As grandes cristas decorativas que encimavam alguns capacetes no final da Idade Média eram muitas vezes feitas de cuir bouilli, como é o famoso exemplo pertencente ao Príncipe Negro e penduradas com outras "conquistas" sobre seu túmulo na Catedral de Canterbury. Seu escudo de madeira também tem os animais heráldicos aplicados em cuir bouilli.
Exemplos de outros usos
Assim como as insígnias nos elmos descritos acima, o cuir bouilli provavelmente foi usado esculturalmente em vários contextos, sobre uma estrutura de madeira ou gesso quando necessário. Quando Henrique V da Inglaterra morreu na França, sua efígie em cuir bouilli foi colocada em cima de seu caixão para a viagem de volta à Inglaterra.
Um crucifixo quase em tamanho natural nos Museus do Vaticano está em cuir bouilli sobre madeira. Isso é de especial interesse para os historiadores da arte porque foi feito em 1540 como uma réplica de um crucifixo em prata apresentado por Carlos Magno cerca de 740 anos antes; um objeto de grande interesse como possivelmente o primeiro da longa linha de crucifixos monumentais na arte ocidental. Em 1540, a prata original foi derretida para a placa da igreja para substituir a pilhada no Saque de Roma em 1527. Parece provável que o couro tenha sido moldado diretamente do original e é possível que o núcleo de madeira por baixo seja realmente o original carolíngio, com o couro substituindo as folhas de prata originalmente colocadas sobre a madeira.

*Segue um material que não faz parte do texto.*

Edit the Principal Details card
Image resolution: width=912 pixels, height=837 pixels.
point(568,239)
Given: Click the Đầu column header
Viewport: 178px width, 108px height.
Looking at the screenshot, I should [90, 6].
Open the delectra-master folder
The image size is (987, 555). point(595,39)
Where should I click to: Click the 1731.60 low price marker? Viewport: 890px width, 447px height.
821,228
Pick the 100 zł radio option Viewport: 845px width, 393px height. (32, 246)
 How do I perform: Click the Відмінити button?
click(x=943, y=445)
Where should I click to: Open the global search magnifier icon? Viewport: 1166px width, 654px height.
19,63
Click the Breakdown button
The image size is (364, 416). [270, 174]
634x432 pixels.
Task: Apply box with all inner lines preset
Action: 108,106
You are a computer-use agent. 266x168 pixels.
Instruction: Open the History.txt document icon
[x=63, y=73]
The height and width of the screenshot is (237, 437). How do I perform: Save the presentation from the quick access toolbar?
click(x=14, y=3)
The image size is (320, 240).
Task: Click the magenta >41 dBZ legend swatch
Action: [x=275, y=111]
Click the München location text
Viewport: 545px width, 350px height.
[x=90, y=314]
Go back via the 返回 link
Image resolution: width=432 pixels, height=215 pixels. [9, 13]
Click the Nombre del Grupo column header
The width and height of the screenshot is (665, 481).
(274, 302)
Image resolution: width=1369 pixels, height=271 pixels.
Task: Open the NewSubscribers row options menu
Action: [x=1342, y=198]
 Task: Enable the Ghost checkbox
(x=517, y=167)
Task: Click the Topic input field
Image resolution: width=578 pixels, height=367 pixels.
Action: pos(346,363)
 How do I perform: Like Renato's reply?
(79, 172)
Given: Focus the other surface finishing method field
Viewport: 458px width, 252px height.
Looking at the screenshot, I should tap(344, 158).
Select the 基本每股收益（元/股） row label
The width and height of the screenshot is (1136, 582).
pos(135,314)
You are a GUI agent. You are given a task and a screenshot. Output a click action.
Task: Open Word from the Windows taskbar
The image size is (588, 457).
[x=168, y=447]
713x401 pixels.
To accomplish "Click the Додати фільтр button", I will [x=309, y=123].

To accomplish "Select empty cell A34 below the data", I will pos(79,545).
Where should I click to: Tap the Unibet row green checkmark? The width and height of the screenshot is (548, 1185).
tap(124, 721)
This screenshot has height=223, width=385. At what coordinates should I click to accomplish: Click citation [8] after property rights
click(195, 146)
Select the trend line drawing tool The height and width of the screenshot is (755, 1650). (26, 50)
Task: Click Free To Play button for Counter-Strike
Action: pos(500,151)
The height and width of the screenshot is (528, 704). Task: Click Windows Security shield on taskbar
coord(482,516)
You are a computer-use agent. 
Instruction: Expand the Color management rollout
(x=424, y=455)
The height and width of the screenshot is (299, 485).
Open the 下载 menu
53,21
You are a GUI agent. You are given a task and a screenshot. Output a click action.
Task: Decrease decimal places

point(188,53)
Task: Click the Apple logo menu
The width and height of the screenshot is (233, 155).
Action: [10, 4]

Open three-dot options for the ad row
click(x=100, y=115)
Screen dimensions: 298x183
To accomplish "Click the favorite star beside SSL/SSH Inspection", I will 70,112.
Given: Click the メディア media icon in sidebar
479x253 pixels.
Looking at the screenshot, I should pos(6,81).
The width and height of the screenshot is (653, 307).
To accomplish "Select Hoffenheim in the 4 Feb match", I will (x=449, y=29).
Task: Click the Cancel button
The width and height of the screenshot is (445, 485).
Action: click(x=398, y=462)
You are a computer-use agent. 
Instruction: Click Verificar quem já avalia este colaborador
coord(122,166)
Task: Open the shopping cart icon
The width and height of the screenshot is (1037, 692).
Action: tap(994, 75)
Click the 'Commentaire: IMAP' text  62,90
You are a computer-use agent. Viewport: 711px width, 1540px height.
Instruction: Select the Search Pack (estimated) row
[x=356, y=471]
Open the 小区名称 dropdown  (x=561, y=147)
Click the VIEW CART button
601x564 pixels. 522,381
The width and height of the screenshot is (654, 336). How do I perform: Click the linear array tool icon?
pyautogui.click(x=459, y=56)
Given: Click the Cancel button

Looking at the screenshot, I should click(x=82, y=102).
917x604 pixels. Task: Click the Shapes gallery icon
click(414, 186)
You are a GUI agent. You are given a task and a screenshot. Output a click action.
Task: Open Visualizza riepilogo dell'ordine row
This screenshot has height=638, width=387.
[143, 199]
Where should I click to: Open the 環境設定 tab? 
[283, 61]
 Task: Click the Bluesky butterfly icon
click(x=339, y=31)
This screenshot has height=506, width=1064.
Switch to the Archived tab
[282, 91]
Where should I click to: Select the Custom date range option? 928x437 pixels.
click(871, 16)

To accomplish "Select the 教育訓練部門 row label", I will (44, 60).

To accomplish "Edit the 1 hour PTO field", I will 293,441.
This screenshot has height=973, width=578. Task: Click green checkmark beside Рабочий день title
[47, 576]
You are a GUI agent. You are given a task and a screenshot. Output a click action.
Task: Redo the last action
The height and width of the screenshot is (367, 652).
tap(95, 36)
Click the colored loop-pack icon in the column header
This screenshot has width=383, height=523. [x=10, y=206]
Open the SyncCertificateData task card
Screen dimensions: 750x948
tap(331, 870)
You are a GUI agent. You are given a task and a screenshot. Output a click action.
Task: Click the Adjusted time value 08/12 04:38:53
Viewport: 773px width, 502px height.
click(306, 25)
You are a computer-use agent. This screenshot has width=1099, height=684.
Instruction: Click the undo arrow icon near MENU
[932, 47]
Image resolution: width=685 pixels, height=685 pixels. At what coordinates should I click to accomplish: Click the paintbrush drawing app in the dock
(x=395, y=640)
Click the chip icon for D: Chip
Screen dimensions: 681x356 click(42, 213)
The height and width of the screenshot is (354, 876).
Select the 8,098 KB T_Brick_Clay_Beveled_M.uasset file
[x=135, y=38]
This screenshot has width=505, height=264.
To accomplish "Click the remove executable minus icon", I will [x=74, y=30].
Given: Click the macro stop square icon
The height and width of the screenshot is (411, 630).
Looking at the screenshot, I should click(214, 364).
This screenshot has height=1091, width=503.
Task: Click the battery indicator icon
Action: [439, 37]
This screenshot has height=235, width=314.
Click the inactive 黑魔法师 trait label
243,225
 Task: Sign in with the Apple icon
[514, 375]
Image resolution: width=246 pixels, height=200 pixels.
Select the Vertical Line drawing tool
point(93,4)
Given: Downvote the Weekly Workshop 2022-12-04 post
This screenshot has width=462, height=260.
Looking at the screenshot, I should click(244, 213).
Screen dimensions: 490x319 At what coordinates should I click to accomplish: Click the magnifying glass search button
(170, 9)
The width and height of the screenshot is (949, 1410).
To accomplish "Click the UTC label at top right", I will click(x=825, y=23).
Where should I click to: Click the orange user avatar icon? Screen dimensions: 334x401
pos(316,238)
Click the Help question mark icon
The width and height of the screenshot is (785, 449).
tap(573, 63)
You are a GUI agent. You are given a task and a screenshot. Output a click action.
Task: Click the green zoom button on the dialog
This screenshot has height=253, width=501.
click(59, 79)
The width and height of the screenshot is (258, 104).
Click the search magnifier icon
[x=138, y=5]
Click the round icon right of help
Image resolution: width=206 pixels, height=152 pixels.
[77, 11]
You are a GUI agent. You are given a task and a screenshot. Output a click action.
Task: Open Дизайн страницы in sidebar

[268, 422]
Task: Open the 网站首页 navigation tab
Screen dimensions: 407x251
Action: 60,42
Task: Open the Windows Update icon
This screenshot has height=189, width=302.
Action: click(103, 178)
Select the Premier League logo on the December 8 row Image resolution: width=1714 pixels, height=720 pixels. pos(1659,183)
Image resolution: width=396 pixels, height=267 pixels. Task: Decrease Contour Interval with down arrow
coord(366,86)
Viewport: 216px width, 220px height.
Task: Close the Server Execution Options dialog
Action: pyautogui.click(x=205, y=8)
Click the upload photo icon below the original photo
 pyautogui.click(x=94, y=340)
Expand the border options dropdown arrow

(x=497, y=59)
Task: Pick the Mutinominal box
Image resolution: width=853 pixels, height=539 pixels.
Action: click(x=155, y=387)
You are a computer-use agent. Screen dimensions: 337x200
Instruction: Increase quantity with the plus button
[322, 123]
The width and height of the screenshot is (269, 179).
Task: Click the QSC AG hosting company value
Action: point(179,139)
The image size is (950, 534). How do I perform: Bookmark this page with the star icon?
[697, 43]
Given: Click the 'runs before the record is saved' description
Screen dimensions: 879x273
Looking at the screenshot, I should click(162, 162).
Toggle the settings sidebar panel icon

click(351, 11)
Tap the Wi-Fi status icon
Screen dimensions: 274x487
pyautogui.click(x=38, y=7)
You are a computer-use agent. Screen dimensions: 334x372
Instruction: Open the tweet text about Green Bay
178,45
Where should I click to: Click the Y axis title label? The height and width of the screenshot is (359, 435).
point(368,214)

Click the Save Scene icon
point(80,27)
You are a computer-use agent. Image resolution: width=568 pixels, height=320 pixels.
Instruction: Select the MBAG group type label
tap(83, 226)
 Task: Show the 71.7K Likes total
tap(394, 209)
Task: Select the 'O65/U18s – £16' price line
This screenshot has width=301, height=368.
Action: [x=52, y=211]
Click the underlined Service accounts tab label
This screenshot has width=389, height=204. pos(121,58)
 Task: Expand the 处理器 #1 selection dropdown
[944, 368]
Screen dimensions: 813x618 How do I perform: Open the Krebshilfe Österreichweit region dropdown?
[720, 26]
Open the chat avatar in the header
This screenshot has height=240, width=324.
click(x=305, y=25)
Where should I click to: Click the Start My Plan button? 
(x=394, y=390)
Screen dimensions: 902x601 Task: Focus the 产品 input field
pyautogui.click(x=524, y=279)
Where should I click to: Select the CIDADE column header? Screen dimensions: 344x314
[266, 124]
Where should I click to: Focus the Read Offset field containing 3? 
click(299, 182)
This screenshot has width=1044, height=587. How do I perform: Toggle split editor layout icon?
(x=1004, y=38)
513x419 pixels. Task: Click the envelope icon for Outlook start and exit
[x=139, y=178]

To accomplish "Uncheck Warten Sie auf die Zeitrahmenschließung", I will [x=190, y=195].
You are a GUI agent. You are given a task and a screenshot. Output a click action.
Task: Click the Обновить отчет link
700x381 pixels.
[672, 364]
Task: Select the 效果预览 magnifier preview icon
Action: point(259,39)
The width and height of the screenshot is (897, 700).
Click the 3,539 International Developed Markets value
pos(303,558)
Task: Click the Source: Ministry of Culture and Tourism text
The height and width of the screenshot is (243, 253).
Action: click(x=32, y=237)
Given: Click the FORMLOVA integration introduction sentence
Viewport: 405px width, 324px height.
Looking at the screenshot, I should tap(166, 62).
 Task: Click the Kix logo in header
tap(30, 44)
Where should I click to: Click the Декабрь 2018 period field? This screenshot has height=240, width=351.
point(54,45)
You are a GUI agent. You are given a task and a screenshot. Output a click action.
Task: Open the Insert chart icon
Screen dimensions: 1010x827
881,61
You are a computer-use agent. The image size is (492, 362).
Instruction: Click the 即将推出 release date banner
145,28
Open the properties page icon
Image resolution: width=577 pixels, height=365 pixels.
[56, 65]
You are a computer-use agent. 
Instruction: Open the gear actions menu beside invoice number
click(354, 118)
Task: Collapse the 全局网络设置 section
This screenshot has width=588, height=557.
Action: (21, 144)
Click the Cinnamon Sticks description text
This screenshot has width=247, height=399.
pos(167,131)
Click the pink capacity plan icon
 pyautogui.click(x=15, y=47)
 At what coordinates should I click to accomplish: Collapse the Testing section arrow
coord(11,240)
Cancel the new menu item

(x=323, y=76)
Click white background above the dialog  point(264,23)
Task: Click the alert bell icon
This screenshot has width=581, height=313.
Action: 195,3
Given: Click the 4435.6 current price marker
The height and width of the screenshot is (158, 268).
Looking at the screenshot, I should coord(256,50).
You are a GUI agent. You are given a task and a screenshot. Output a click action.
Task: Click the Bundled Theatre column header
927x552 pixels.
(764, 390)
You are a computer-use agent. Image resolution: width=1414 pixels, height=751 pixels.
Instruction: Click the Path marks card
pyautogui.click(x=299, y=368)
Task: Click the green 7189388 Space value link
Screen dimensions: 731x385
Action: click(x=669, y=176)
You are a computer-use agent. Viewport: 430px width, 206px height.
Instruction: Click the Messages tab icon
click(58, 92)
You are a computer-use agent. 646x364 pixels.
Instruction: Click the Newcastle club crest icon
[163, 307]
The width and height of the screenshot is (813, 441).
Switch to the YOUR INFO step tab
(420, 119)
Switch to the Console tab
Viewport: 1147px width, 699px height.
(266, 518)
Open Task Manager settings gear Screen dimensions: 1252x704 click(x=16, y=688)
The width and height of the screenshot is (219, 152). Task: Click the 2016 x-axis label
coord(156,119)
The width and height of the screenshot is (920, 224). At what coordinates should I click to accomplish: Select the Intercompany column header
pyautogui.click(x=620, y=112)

Cuir bouilli também foi empregado para encadernar livros, principalmente entre os séculos IX e XIV. Outros usos incluem botas de cano alto para uso especialmente difícil, que foram chamadas de botas de "postillion" na Inglaterra. Outro uso era para grandes garrafas ou jarros chamados "blackjacks", "bombards" ou "costerns". Há uma referência em inglês a eles de 1373.